## [TEXT]

I believe in differentiation all around. Some institutions do need competition, perhaps even some schools do. But to make a sweeping rule pitting one group’s limited resources against another’s plentiful ones, is not the way to solve education’s problems. Perhaps some students do reflect their parent’s mentality and do need competition in order to thrive. But these students cannot drive an entire society of educational philosophy.
Much of the time, I welcome input from those outside our profession on what they feel is dysfunctional about education. See my blog article,
Education X Prize, as proof. But the topic of more competition between schools and in the classroom is not one of those topics.
For whatever reason, many people bring their own background to the table; they bring their own sagas to their argument. Perhaps they remember struggling to compete for a goal when the odds were not in their favor. Perhaps they remember competing against those with more resources then they had as they struggled up their prospective ladders. Perhaps they remember working to better their lives against those who set obstacles in their way. Perhaps they feel that these life lessons of competition made them who they are today, gave them strength, character, and stamina.
Wait, I see a pattern.
What is it that I just described from those days of ‘yore that schools and students aren’t already going through already? Schools already compete for grants because we are under funded. Students already compete for teacher attention in the light of overcrowded rooms. Both schools and students already compete against the economic cards stacked against them, like leaves on the jungle floor struggling to share the sunlight.
Those that support competition in the schools are well intentioned, but what life lessons do they want from us all to learn that we don’t already live with day after day?
Schools already compete for the simple resources we need to help students compete outside of education. Teachers compete for program funding, sometimes against teachers at their own site. Students compete against each other through academic, social, and athletic programs. School is, by no means, a competition-free oasis. What more do these people want?

## [PROBLEM REQUIREMENTS]
Write out the passage on school competition from "Those that support" up to and including "these people want?", word for word. Rely solely on the passage on school competition.

## [ENTRIES SHOWN]
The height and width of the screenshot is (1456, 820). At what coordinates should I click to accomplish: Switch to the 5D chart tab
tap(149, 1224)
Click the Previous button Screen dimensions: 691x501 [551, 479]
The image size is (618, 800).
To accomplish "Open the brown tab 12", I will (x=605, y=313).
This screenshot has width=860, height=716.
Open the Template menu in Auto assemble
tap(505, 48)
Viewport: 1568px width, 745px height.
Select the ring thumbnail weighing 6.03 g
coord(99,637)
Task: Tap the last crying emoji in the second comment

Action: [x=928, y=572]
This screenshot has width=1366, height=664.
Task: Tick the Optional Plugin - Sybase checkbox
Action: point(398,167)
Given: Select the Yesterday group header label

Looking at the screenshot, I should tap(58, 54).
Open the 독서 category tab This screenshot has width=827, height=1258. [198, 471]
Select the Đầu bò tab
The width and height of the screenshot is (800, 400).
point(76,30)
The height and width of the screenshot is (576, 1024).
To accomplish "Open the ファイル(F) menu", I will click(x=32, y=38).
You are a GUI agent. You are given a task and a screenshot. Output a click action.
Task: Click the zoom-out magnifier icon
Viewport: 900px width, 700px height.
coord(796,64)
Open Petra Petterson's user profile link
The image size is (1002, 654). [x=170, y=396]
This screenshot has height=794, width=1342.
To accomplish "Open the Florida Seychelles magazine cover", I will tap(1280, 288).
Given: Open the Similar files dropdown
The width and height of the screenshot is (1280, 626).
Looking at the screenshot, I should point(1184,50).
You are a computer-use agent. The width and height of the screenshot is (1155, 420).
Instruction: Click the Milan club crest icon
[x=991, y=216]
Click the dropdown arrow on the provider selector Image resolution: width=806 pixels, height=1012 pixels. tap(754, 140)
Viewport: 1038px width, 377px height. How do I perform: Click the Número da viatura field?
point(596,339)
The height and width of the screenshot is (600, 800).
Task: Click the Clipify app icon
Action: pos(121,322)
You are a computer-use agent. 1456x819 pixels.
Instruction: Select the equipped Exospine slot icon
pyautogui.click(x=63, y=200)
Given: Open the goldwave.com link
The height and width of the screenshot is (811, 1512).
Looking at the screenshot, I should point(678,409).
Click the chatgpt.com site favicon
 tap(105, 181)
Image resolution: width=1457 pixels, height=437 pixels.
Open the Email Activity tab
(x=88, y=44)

## [THE RESULT]
Those that support competition in the schools are well intentioned, but what life lessons do they want from us all to learn that we don’t already live with day after day?
Schools already compete for the simple resources we need to help students compete outside of education. Teachers compete for program funding, sometimes against teachers at their own site. Students compete against each other through academic, social, and athletic programs. School is, by no means, a competition-free oasis. What more do these people want?